**Source material**
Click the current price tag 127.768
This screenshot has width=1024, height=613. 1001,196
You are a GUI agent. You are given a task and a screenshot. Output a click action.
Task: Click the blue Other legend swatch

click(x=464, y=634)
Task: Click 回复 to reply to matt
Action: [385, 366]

**Exercise prompt**
Rewrite all of the entries above, swapping "price tag" for "price label" and leaving everything else as it is.

**Output of the exercise**
Click the current price label 127.768
This screenshot has width=1024, height=613. 1001,196
You are a GUI agent. You are given a task and a screenshot. Output a click action.
Task: Click the blue Other legend swatch

click(x=464, y=634)
Task: Click 回复 to reply to matt
Action: [385, 366]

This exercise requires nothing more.